We don't learn the boy's name for some time, nor what led to him being on the train. Given the name Ed (short for "Ed Fest") he has to make friends among the statues and work out how to get home - and get himself out of the trouble he's in.
The statues are all duplicates of their originals - whether these were real people or creatures or imaginary ones (even fantastic, speculative creations like the Gormleys or the giraffe-like Dreaming Spires). They all have the prejudices and quirks that implies, and there's a lot of fun in, for example, the rivalry between the statues of Charles II and that of Queen Victoria. Edinburgh has a lot of statues, but sensibly, Caveney limits himself to a dozen or so of them (though this means we never get to meet John Knox which is a shame: perhaps he couldn't get out of New College) which makes things easier to manage.

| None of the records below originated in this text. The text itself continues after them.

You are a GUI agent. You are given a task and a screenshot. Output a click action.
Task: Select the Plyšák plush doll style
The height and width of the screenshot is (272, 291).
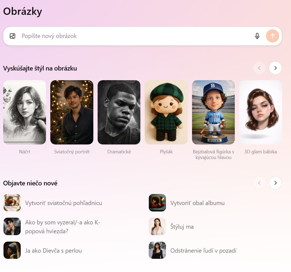(x=166, y=112)
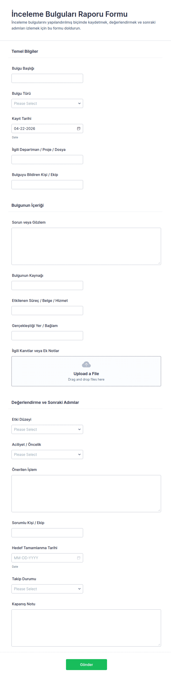This screenshot has width=171, height=679.
Task: Click the Upload a File area
Action: (86, 374)
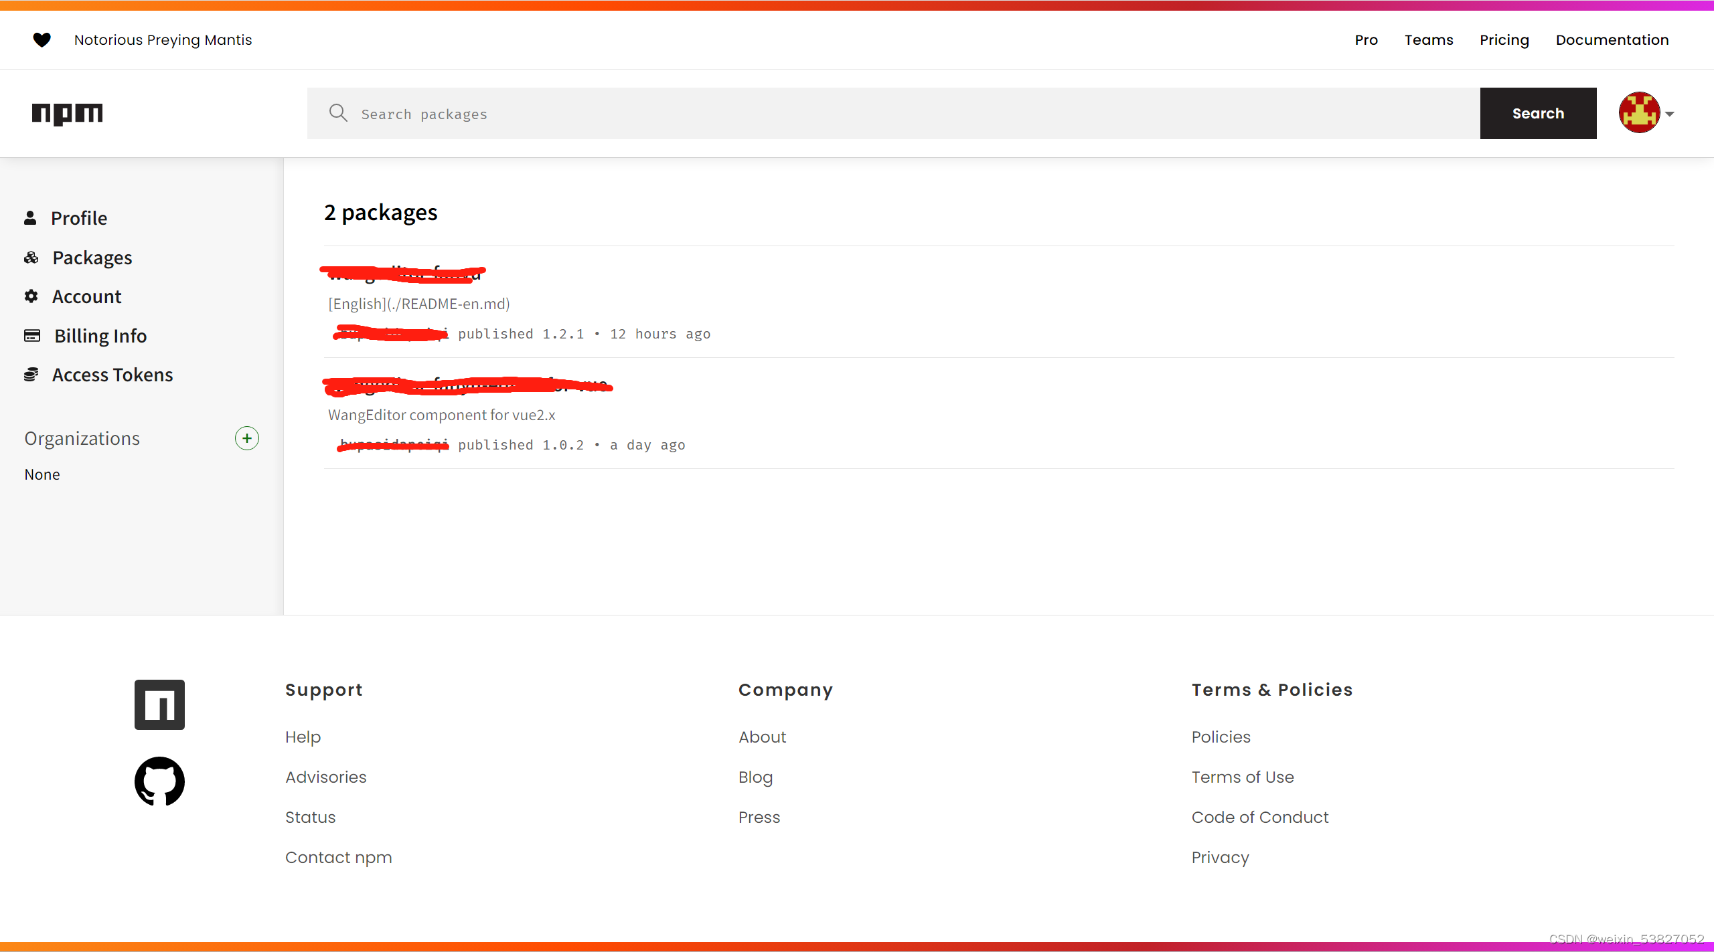Open Documentation in top navigation
1714x952 pixels.
tap(1612, 40)
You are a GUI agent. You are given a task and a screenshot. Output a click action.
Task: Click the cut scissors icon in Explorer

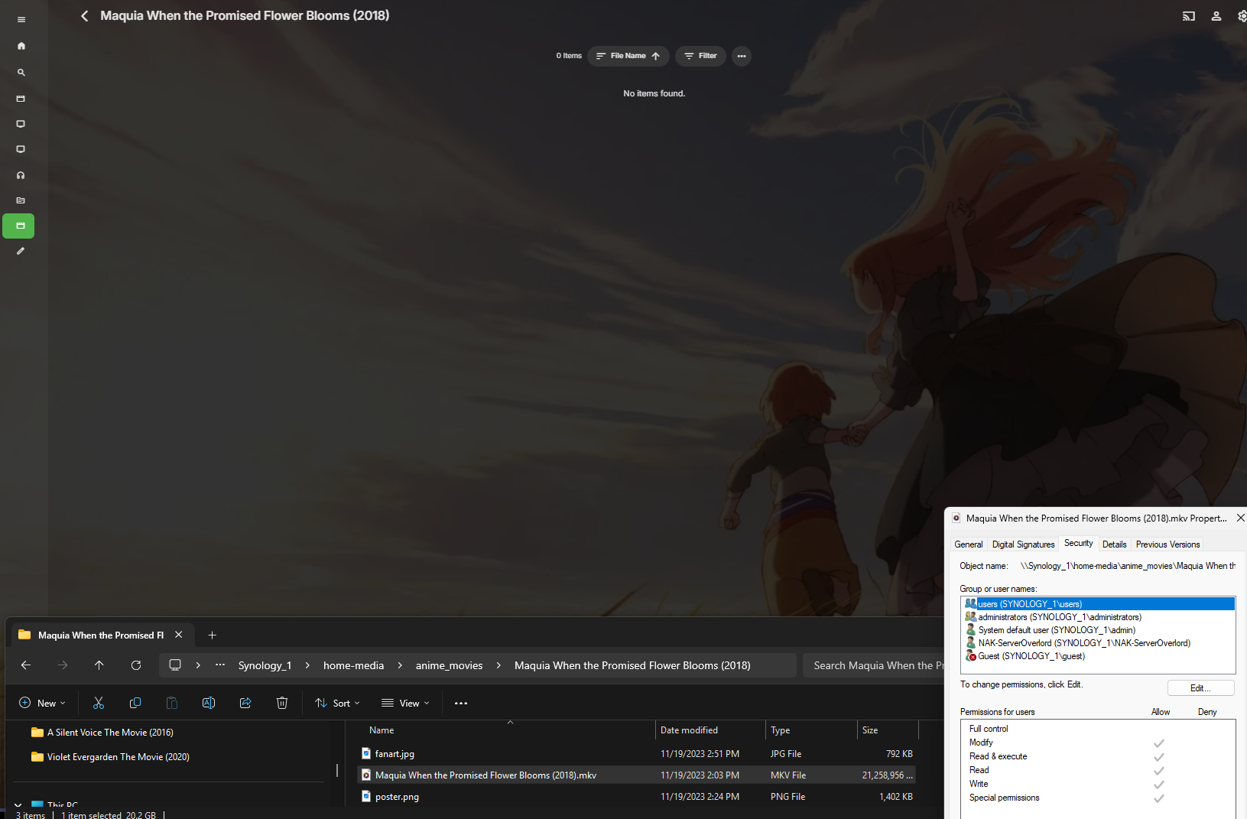coord(99,703)
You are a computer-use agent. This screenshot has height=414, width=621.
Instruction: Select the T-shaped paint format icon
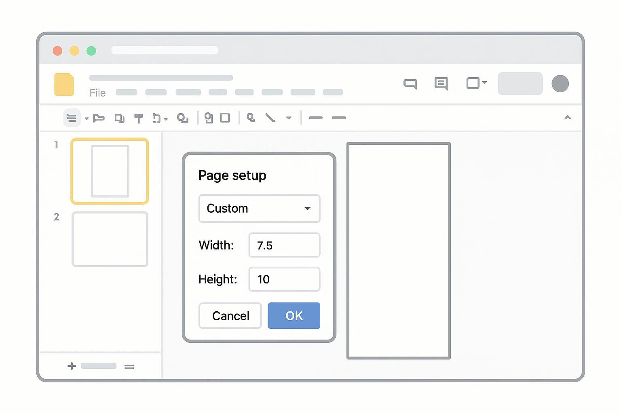(138, 118)
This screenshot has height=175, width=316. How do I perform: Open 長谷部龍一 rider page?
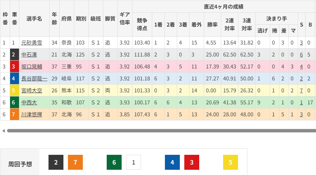click(x=34, y=79)
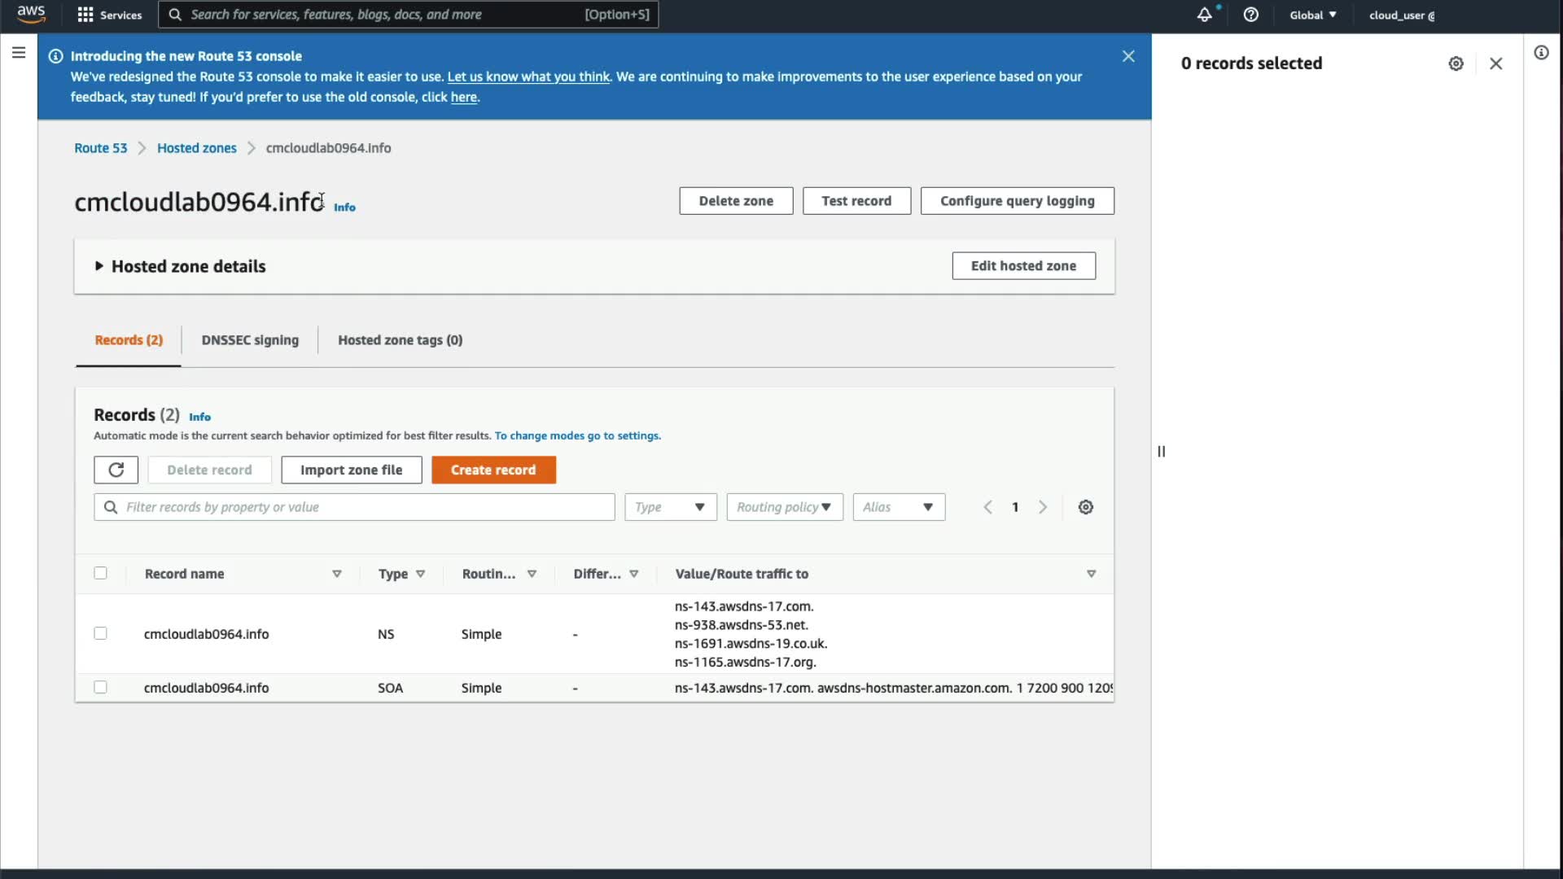
Task: Click the filter records search field
Action: click(366, 507)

The idea of statues coming alive - even for one night only - is definitely a creepy one and coping with it is a real challenge for Ed. They don't like the "softies" and don't want their secret revealed so Charlie - or King Charles II to give him the correct title - wants to have Ed executed, leading to some thrilling adventures in which the boy is aided by Sherlock Holmes. Caveney uses the opportunity to explain who many of the historical figures were, including James Clerk Maxwell, Prince Albert and William Wallace. I think this is an excellent way to introduce some fascinating historical characters and events and to explain why these were commemorated. (He also has Queen Victoria point out the injustice that few of the statues are of women). There is even a map so that the reader can find them: a good way to explore Edinburgh, I think (and bring the statues alive in a different sense!)
Behind all this there is, of course, the mystery of Ed's memory loss and this is where Sherlock really comes into his own, the book illustrating, again, some of Holmes' ways of solving crimes and of working out what had happened. And of course it's useful to have seven foot bronze statue with you when the bad guys start firing arrows...
All in all a fun book, conveying the atmosphere of Edinburgh during the Festival in an unusual and entertaining way. It would be a good companion if you're visiting the city with children and want a bit more than the guidebooks offer, perhaps as a break from Festival-going or a way to structure a wander round. Ed is a resourceful hero who isn't above putting even the most crusty old statue in their place, but he learns a great deal in the course of his adventure.